Completely lost, life has no meaning

Less than one minute read time.

I lost my husband on 13th september, i know it was only 7 weeks ago but i just feel completely lost, the only thing keeping me going is my 12yr old son. Everything just seems so pointless, i really don't want to go anywhere or do anything, friends keep telling me how strong i'm being but they don't know how i really feel inside as i can't talk to anyone about what happen or about how i really feel, how can i talk to anyone or tell them when i can't put any of it into words. Weekends are the worst as i really struggle going out anywhere as everything i think about doing reminds me of Shaun. Struggling now to think what else to type my minds gone blank again, i have a severe lack of concentration too, i'm sure my brain has been switched off.

Anonymous
  • FormerMember
    FormerMember

    Hello I just wanted to send you a warm {{hug}} and say that i understand your feelings, my brain switched off to when i lost my family to this dreadful disease. I know its different because you are missing your husband, but there will be alot of kind and lovely people here to welcome you and understand what you are going through.You are in my thoughts.

    Love scarlet x

  • FormerMember
    FormerMember

    Hi Jayne,i really feel for you. You must

    be devastated.How can anyone know

    how you feel if thy have never had to

    face life without the man thy love. This

    feeling of hopelessness and being lost

    is grieving, and will take time for you

    to see your life with a future to look to.

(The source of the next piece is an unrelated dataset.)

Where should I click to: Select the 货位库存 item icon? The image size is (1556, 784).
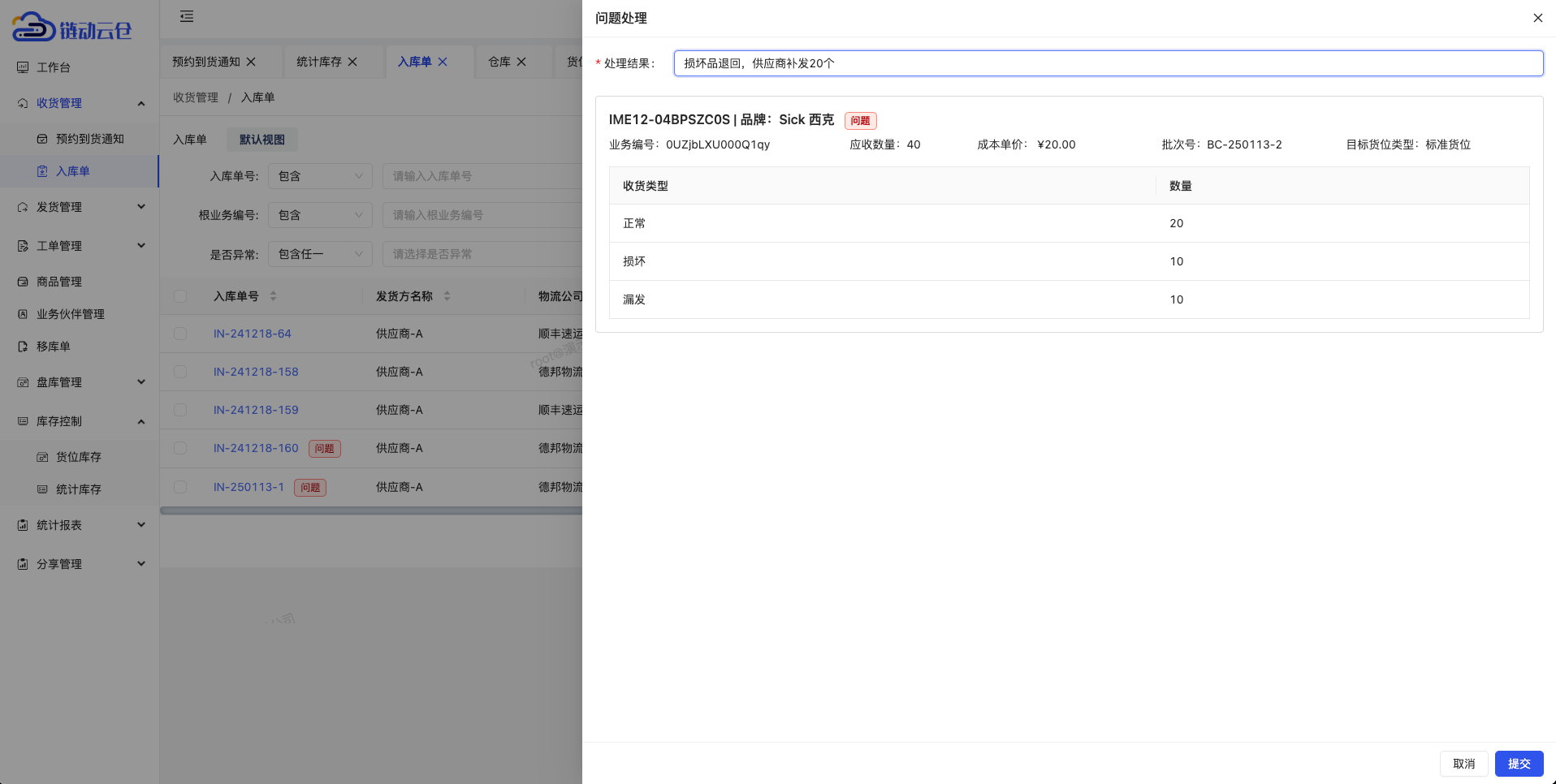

    You say you have a son, well he is in

    a way going thru the same as yourself.

    You both need each other now, to be

    a comfort and support for the grief that

    is overwhelming you both. Now is not the

    time for anyone to say your strong,you

    dont feel strong,you need someone to

    be strong for you, to see you thru the

    bad times when there is nothing to look

    forward too. In time things will begin to

    be more bearable, you will in time see

    a light at the end of the tunnel, but for

    now you must listen to your feelings, be

    indulgent to your grief,that is what will heal you. Your husband will always be

    in your heart, and the love you have for

    each other will never die. Jayne you are

    always welcome here, if you want to

    talk, scream hit out that's ok, many people

    here are going thru, have been thru what

    is happening to you , so you will find lots

    of friends here to help you and listen.

    I can send you a BIG HUG, and i will be

    here for you, wished i could do more.

    Please take care of yourself, be kind to

    yourself, and hug your boy, he needs

    his mum.

    With Love Lucylee. xxxxx

  • FormerMember
    FormerMember

    Hi hun - Keep writing and talking here.  I found this site about 10 months after my husband died and it has helped me hugely.  I understand exactly what you say about the pointlessness of day after day and also the concentration issues.

    Just remember that you are who you are partly because of Shaun, he helped mold you into who you are today - so he is never really gone.  All I can say is that one day something will happen that will make you smile, even just for a second, and then maybe a minute.  Hang onto those minutes. Look after yourself and your son, and don't expect too much of yourself. One day at a time at your own pace.

    Judi xxxx

  • FormerMember
    FormerMember

    Hello, I can only echo what Judi has said, they never really leave you but in time you will come to know Shaun in a different way. I send you and your son positive thoughts.

    Take care

    Love Jen XXXXXXXXX

  • FormerMember
    FormerMember

    Hello, I just read your blog and indeed its very early days.  I have a close friend who lost her husband at Christmas 08 and she is still struggling.  She still gets very teary and all we do is be there for her.  Grieving takes time - everything you feel is natural after your loss, if you want to cry do it, scream if you have to but let it all out, you and your little boy have a lot to go through and he must be feeling just as bad so let go of it all and 7 weeks is no time at all, its moments ago, it will always feel like yesterday.